Eni SpA e Fincantieri, tramite la sua controllata IDS – Ingegneria dei Sistemi, società specializzata nello sviluppo di mezzi unmanned (privi di pilota) per il mercato underwater e dei relativi sistemi di comando e controllo, nella industrializzazione di sensoristica avanzata e nella radaristica, annunciano la firma di un accordo strategico relativo alla tecnologia proprietaria Eni “Clean Sea”, il sistema robotico sottomarino sviluppato da Eni e progettato per il monitoraggio dell’ecosistema marino e delle infrastrutture subacquee, inclusa la verifica della loro integrità in servizio.
L’intesa prevede la concessione a IDS di una licenza esclusiva per la commercializzazione su scala globale e lo sviluppo industriale della tecnologia Clean Sea, che sarà destinata a ispezioni subacquee e ad applicazioni legate agli obiettivi di transizione energetica del mercato offshore, con particolare riferimento ai programmi di Carbon Capture & Storage (CCS) in ambiente marino. Tale licenza consentirà ad IDS di utilizzare la tecnologia “Clean Sea” per le esigenze operative di Eni e così pure per quelle di clienti terzi.
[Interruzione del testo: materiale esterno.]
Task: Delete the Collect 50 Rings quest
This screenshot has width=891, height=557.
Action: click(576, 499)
Il Clean Sea è basato su un’architettura ibrida ROV/AUV (Remotely Operated Vehicle/Autonomous Underwater Vehicle), che ne permette l’impiego sia in modalità telecomandata da nave appoggio sia in modalità completamente autonoma. La tecnologia integra payload modulari intercambiabili, denominati e-pods, che combinano strumenti e sensori dedicati a specifiche attività di monitoraggio e ispezione — tra cui campionamento delle acque, analisi visiva di dettaglio e ricostruzioni acustiche 3D — garantendo operazioni avanzate di acquisizione ed elaborazione dati anche in ambienti offshore complessi. La tecnologia verrà integrata con le diverse piattaforme autonome e sistemi unmanned sviluppate dal Gruppo Fincantieri, che consentiranno la scalabilità delle applicazioni sia in termini di volumi che di nuovi ambiti.
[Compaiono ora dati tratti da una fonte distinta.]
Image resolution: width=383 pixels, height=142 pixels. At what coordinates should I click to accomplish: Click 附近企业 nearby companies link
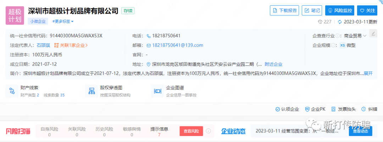pyautogui.click(x=273, y=64)
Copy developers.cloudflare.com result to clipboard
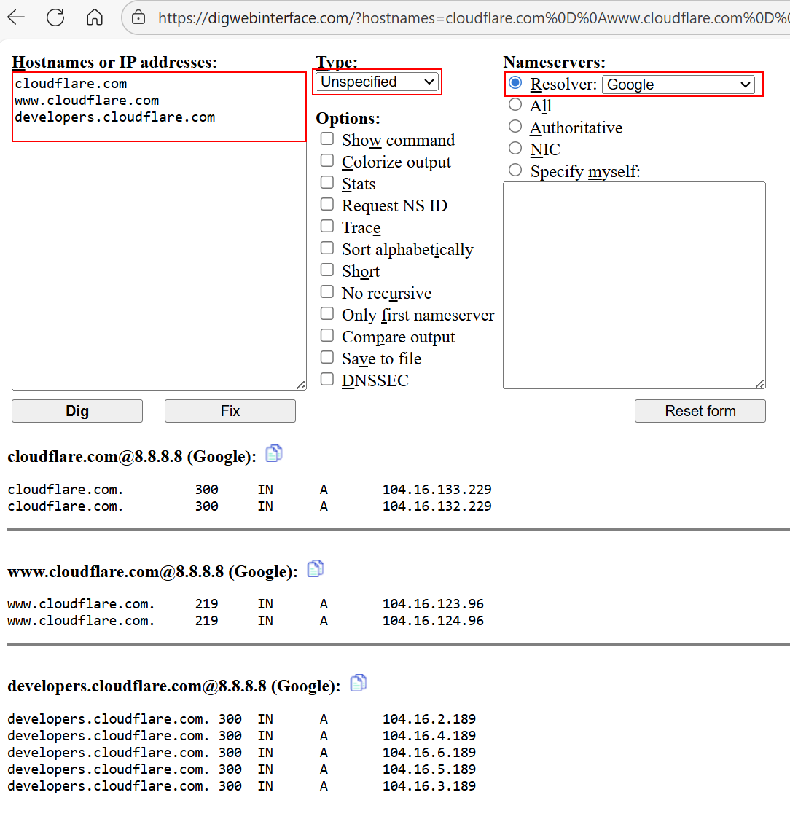Viewport: 790px width, 819px height. coord(358,683)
A valle dell’accordo, Eni e IDS potranno collaborare inoltre alle attività di evoluzione tecnologica della piattaforma e allo sviluppo di soluzioni innovative complementari, favorendo la crescita di competenze industriali italiane in un settore strategico come quello della robotica e delle tecnologie subacquee.
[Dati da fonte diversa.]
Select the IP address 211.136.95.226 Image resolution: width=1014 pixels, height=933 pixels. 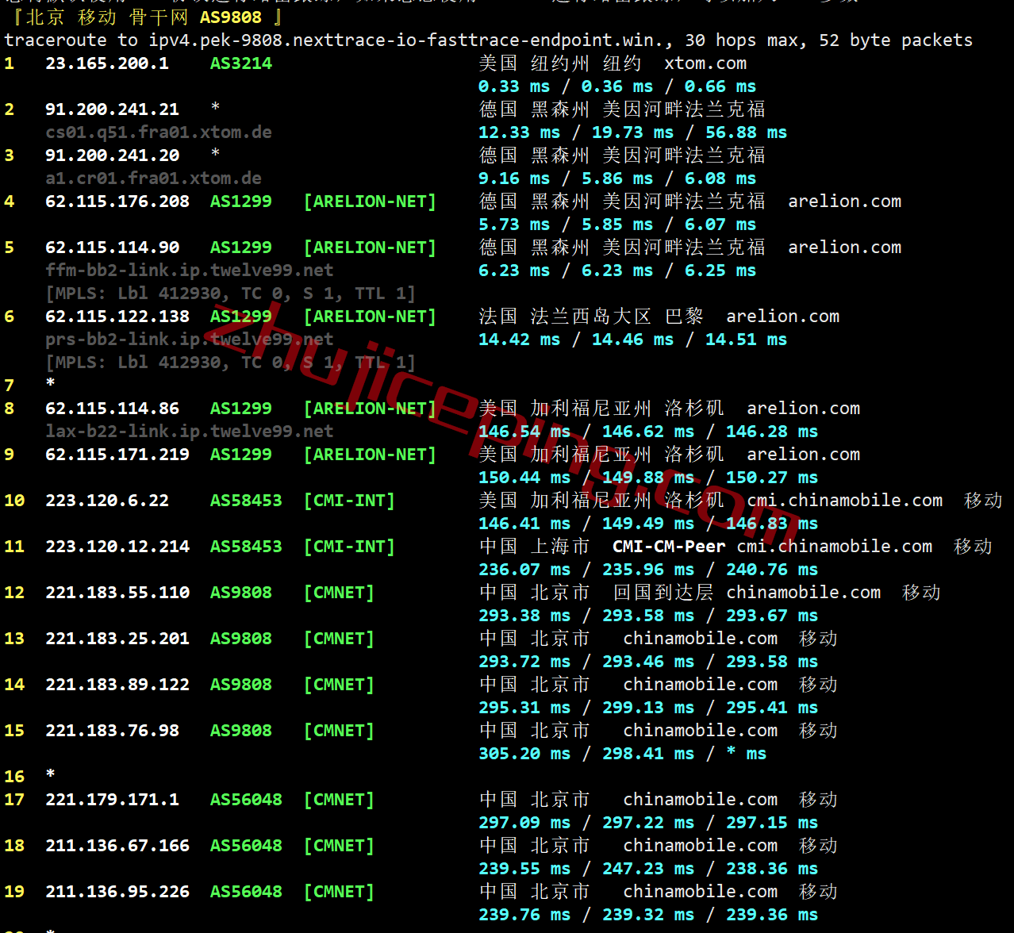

L'intesa si colloca nel quadro del modello di innovazione di Eni che intende accelerare la valorizzazione sul mercato delle tecnologie proprietarie con partnership tecnologiche e commerciali. La loro cessione in licenza a operatori qualificati contribuisce ad accelerarne ulteriormente il grado di innovazione e efficienza operativa, promuovendone l'industrializzazione e la commercializzazione in contesti nazionali e internazionali ancora più ampi. Inoltre, l’accordo rafforza il posizionamento del Gruppo Fincantieri nel dominio underwater, consolidando anche il ruolo del Polo Tecnologico della Subacquea come struttura di coordinamento delle competenze e delle tecnologie del Gruppo nei sistemi civili, di difesa e dual use, nonché abilitatore strategico per lo sviluppo di tecnologie avanzate dedicate alla sicurezza, al monitoraggio e alla protezione delle infrastrutture critiche subacquee.
L’accordo conferma la volontà delle Parti di promuovere sinergie industriali e tecnologiche italiane in ambiti ad alto potenziale di sviluppo, contribuendo all’evoluzione delle soluzioni per il monitoraggio marino, la sicurezza delle infrastrutture critiche e la gestione più sostenibile sotto il profilo ambientale delle attività offshore.
Eni SpA e Fincantieri SpA sono parti correlate. Eventuali accordi vincolanti fra le parti verranno stipulati nel rispetto della normativa applicabile, ivi inclusa quella in materia di operazioni tra parti correlate.